**TASK TO CARRY OUT**
Please filter the listing for the string "computer" and copy each matching line.

**RECORDS PROVIDED**
_____

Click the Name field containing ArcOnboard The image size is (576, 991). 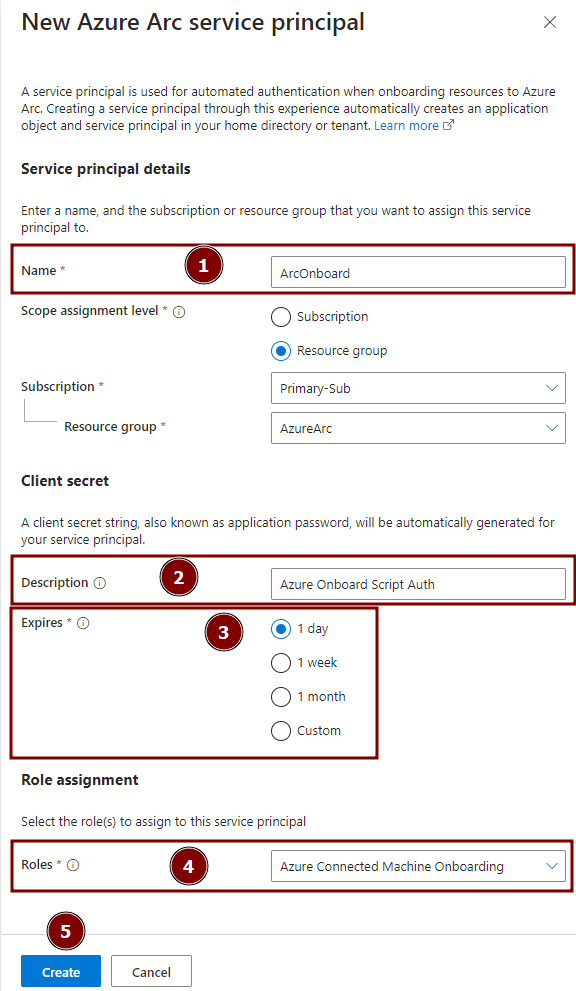click(x=418, y=271)
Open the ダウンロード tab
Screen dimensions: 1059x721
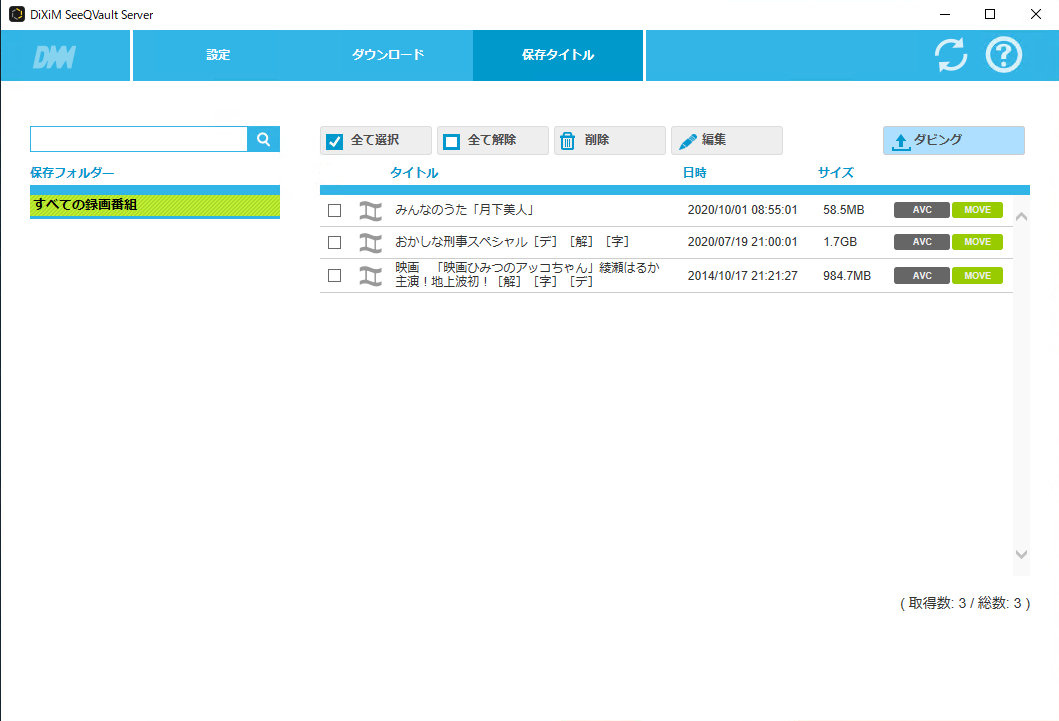tap(388, 55)
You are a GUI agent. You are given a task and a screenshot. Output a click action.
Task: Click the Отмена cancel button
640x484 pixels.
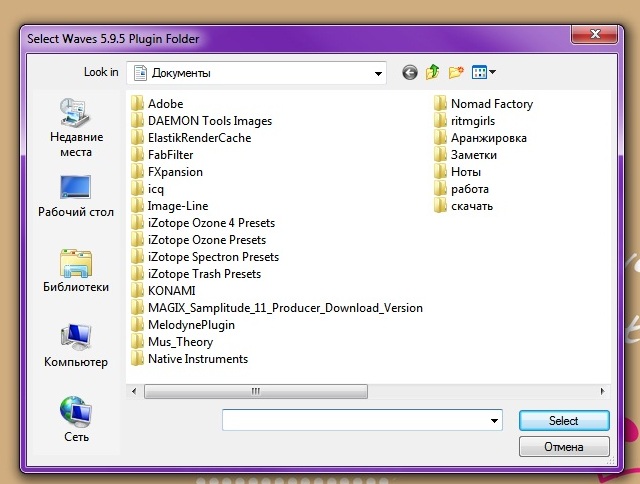(x=564, y=446)
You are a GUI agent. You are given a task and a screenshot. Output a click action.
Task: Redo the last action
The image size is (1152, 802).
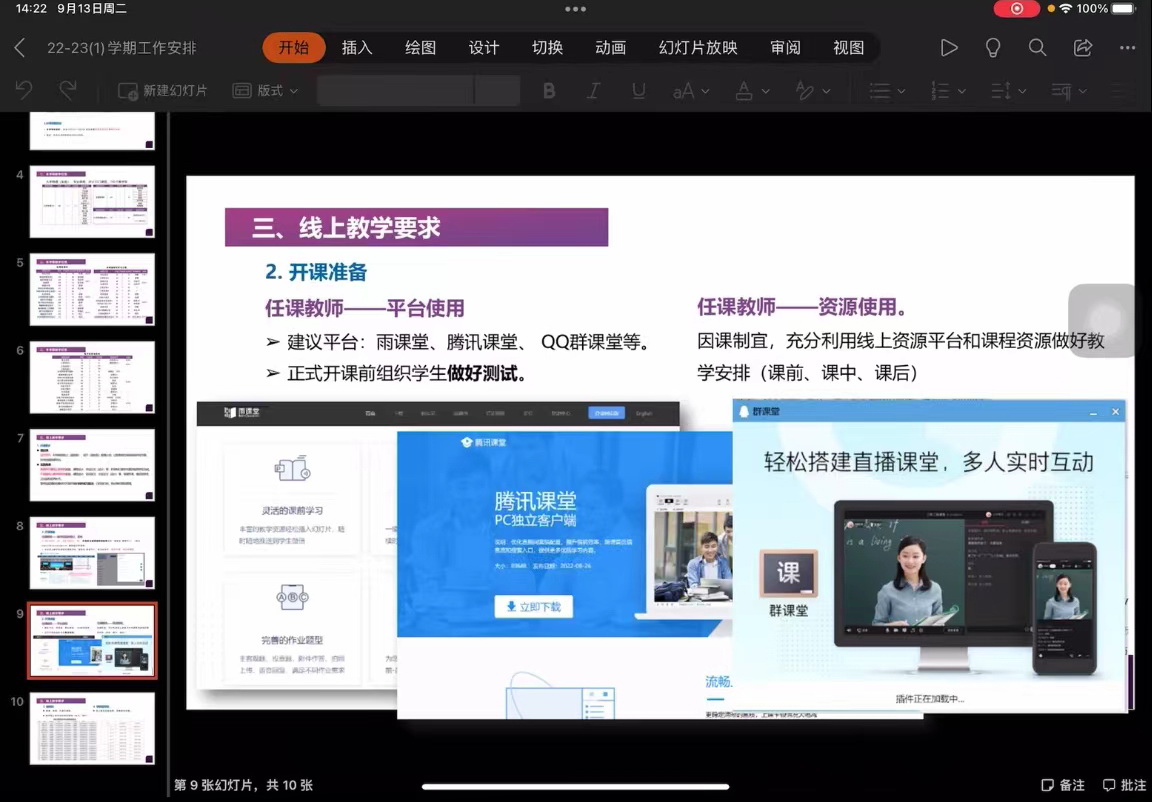click(x=66, y=90)
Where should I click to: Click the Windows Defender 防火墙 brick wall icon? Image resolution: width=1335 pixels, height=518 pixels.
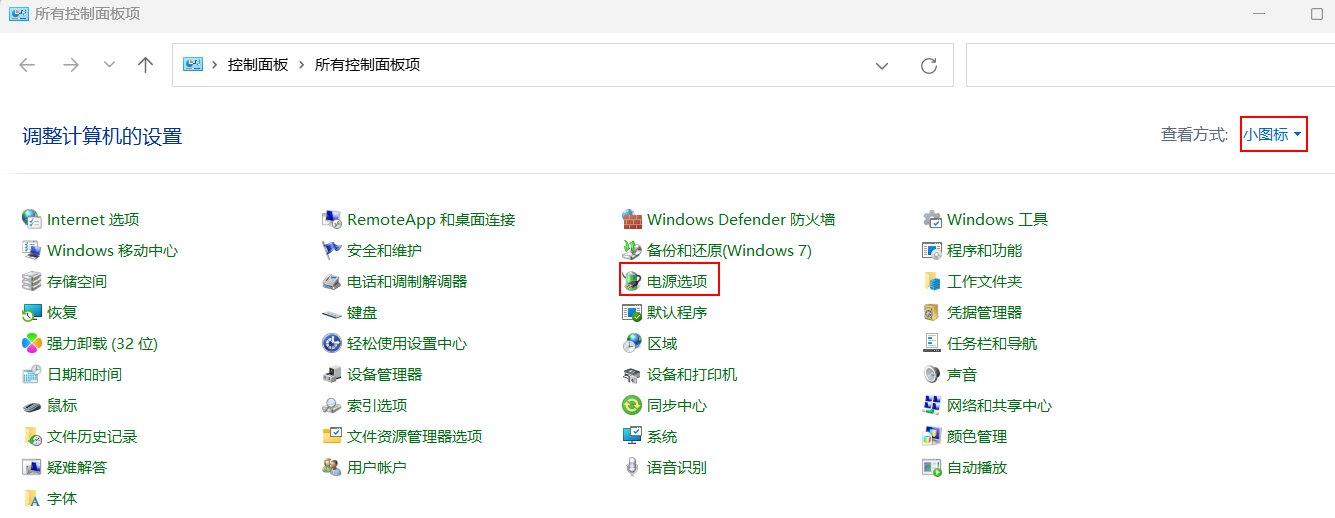tap(631, 220)
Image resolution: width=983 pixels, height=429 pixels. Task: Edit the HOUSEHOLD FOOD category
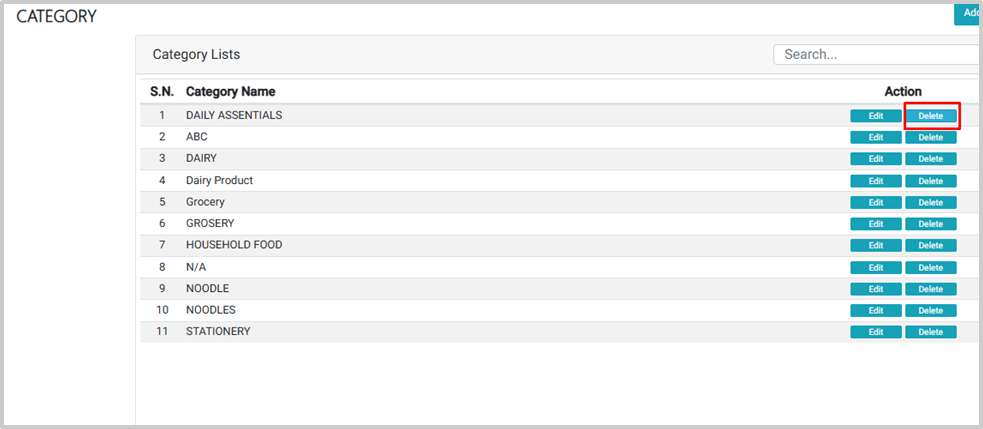click(876, 246)
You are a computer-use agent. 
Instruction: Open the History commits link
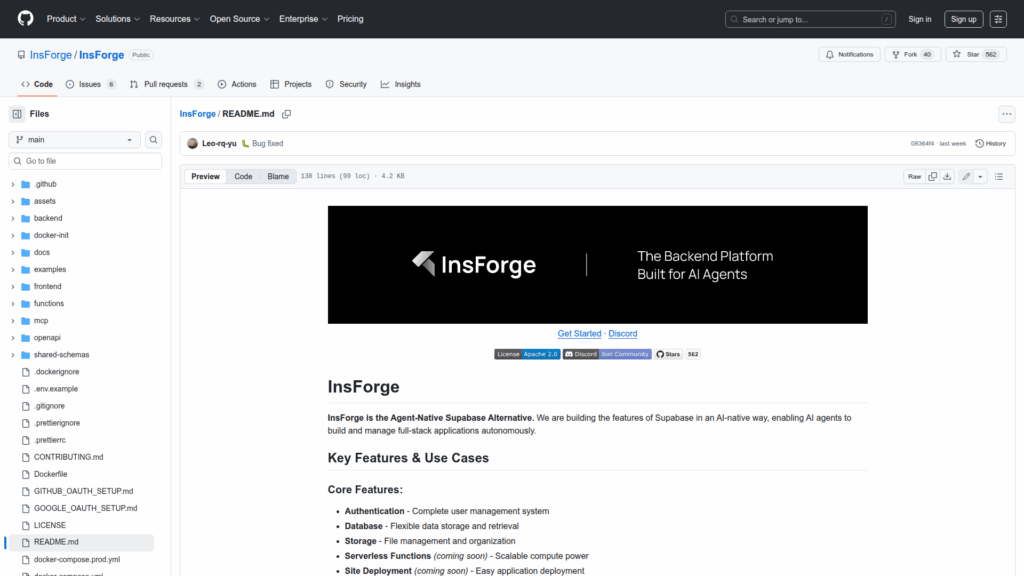click(x=990, y=143)
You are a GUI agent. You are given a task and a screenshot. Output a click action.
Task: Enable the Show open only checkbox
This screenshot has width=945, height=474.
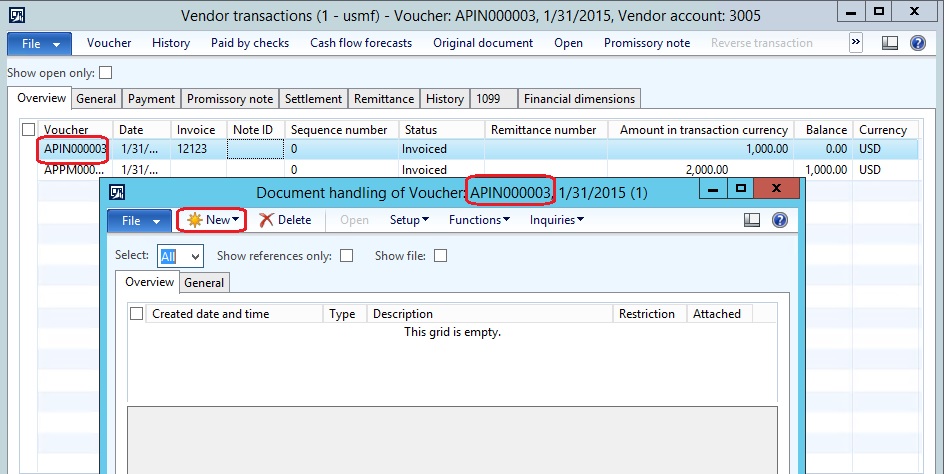[106, 73]
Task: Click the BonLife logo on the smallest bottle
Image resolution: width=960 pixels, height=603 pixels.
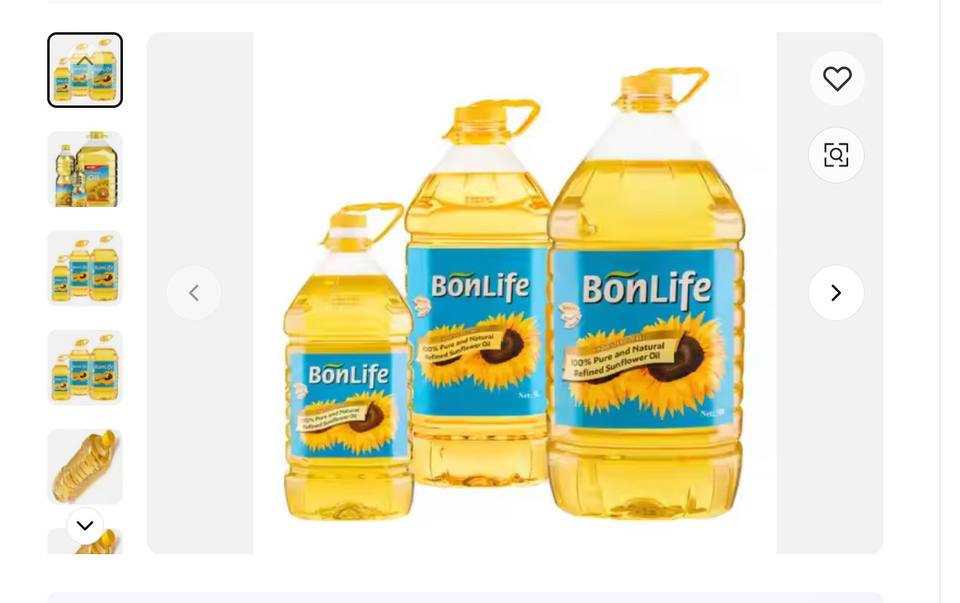Action: pyautogui.click(x=348, y=375)
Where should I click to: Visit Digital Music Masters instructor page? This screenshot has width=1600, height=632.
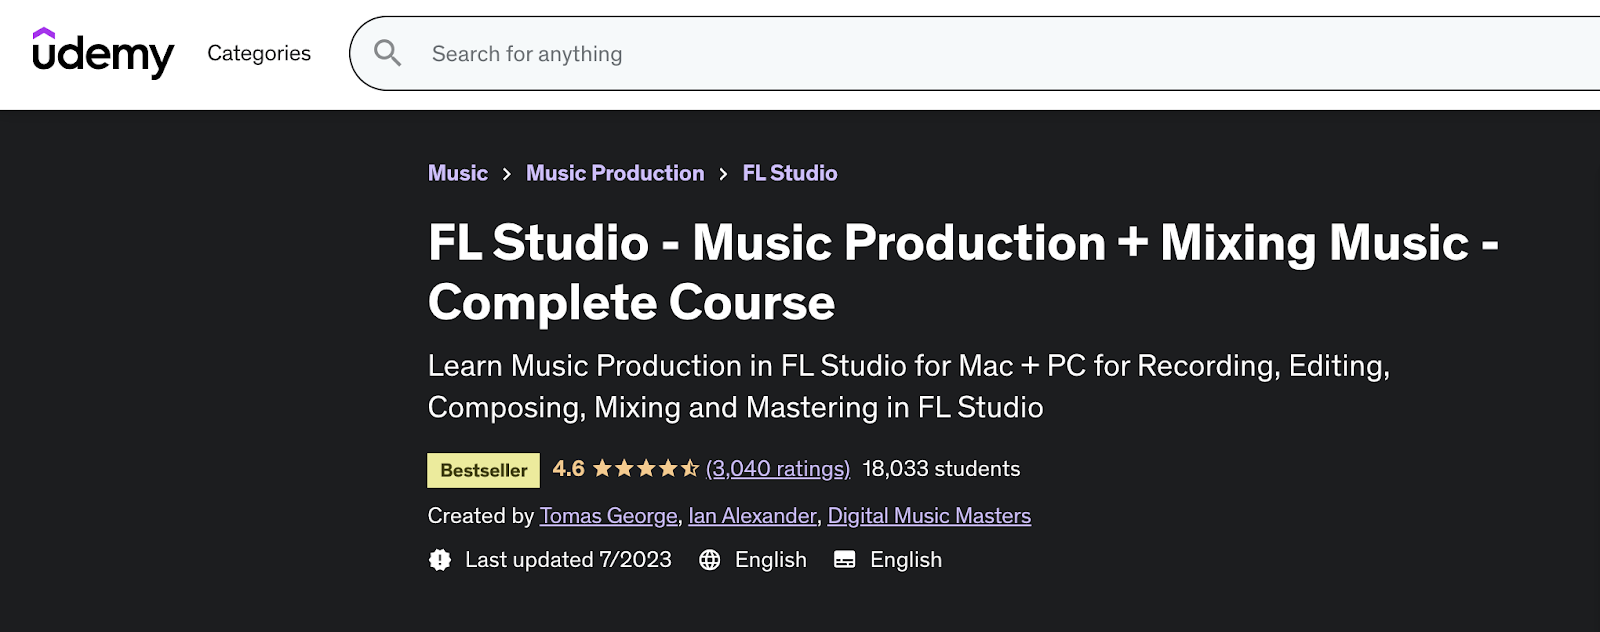929,516
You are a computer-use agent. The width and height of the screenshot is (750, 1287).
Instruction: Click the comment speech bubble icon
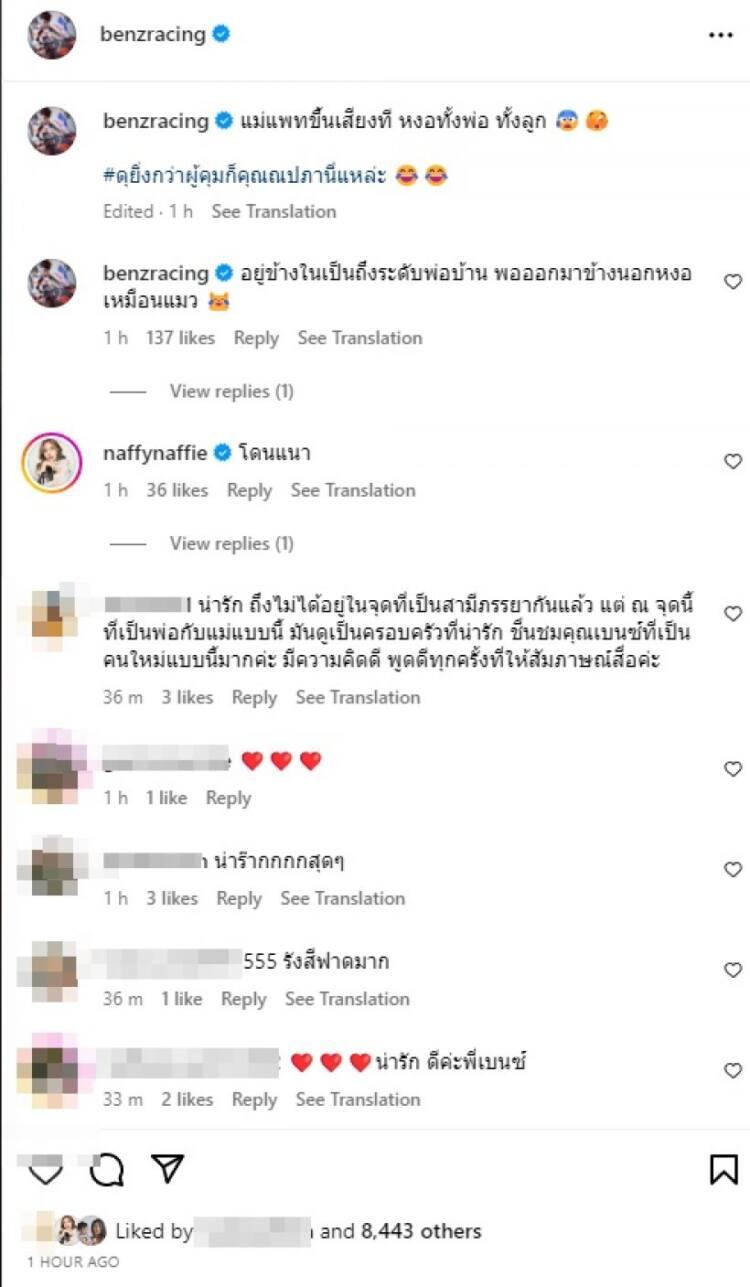coord(106,1169)
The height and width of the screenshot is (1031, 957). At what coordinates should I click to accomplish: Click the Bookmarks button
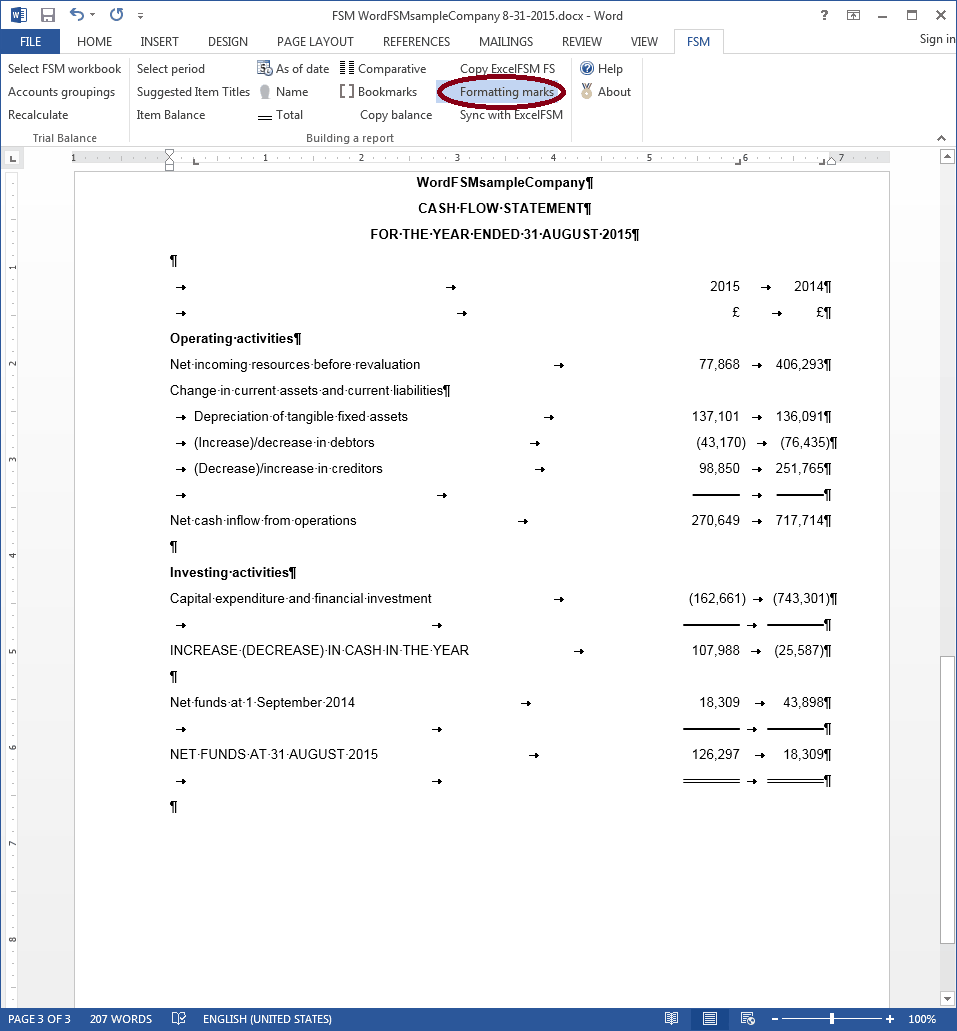(x=378, y=92)
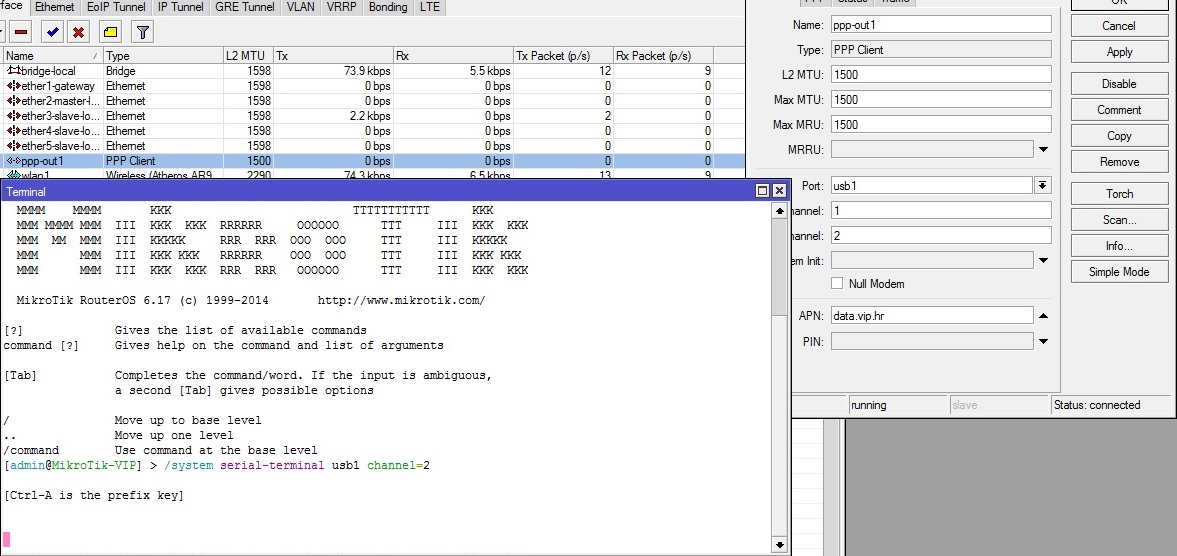Expand the PIN field arrow

click(x=1043, y=342)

_____

**ANSWER BELOW**
You are a computer-use agent. 
You are a computer-use agent. The width and height of the screenshot is (750, 1287).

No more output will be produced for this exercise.